None of that can be blamed on right-hander Dylan Bundy, however, whose offseason acquisition looks like one of the best moves made by any team. But Bundy is only controlled through the 2021 season, and with the current campaign looking lost for the Halos, teams have already been placing calls on the right-hander’s availability, per USA Today’s Bob Nightengale.
The 27-year-old Bundy doesn’t have the blazing fastball he had as an elite prospect who was selected by the Orioles with the No. 4 overall pick back in 2011, but he hasn’t needed it to dominate in 2020. Through 38 1/3 frames, Bundy has logged an outstanding 44-to-8 K/B ratio while pitching to a 2.58 ERA and 3.06 FIP. He ranks in the 80th percentile or better in fastball spin rate, hard-hit rate, opponents’ exit velocity, expected batting average against and expected wOBA, per Statcast. Bundy is throwing his slider more than ever before and has scaled back the usage of his four-seam fastball to a career-low 30.1 percent. His 38 1/3 innings are the third-most of any Major League pitcher, among whom he ranks 10th in bWAR and 13th in fWAR.
Because his prior seasons have been punctuated by inconsistency, Bundy has yet to see his arbitration price balloon up too high. He’s on a $5MM salary for 2020, which is prorated to $1.8MM. Of that sum, he’s still owed about $914K. Bundy would be owed one final arbitration raise before he hits the open market following the 2021 season, but it’s still a plenty reasonable price if clubs buy into the new and improved version he’s presented so far this year.
Making a trade of this nature would be a difficult about-face for an Angels club that has been in the market for top-end pitching for years and seems to have found it in Bundy, but his dwindling club control will likely force the team to make a tough decision. The package the Angels gave up to get Bundy was not regarded as overly expensive in terms of prospect capital, and it’s eminently feasible that GM Billy Eppler could get more than he parted with to acquire Bundy in the first place.
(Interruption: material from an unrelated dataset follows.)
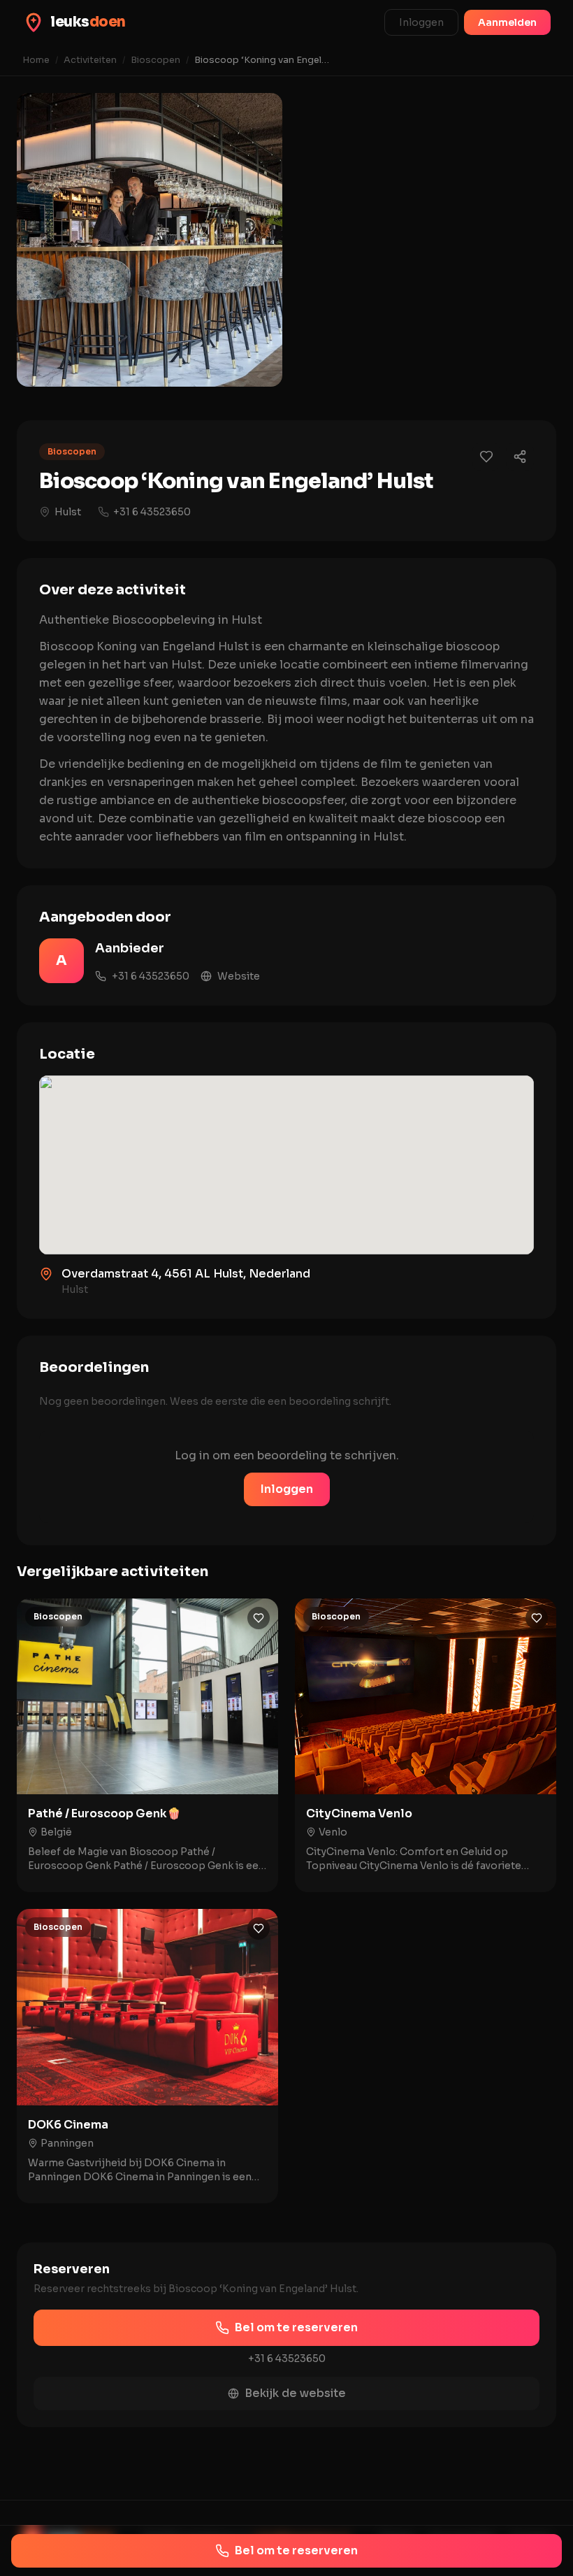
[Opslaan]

Bundy is very arguably one of the top arms on the market, and that’s particularly true given his control beyond 2020. Teams are expected to be stingier than ever in terms of what they’re willing to part with for pure rental players in 2020, as they’d only be acquiring one month of said player for a crack at an expanded postseason that some view as something of a novelty.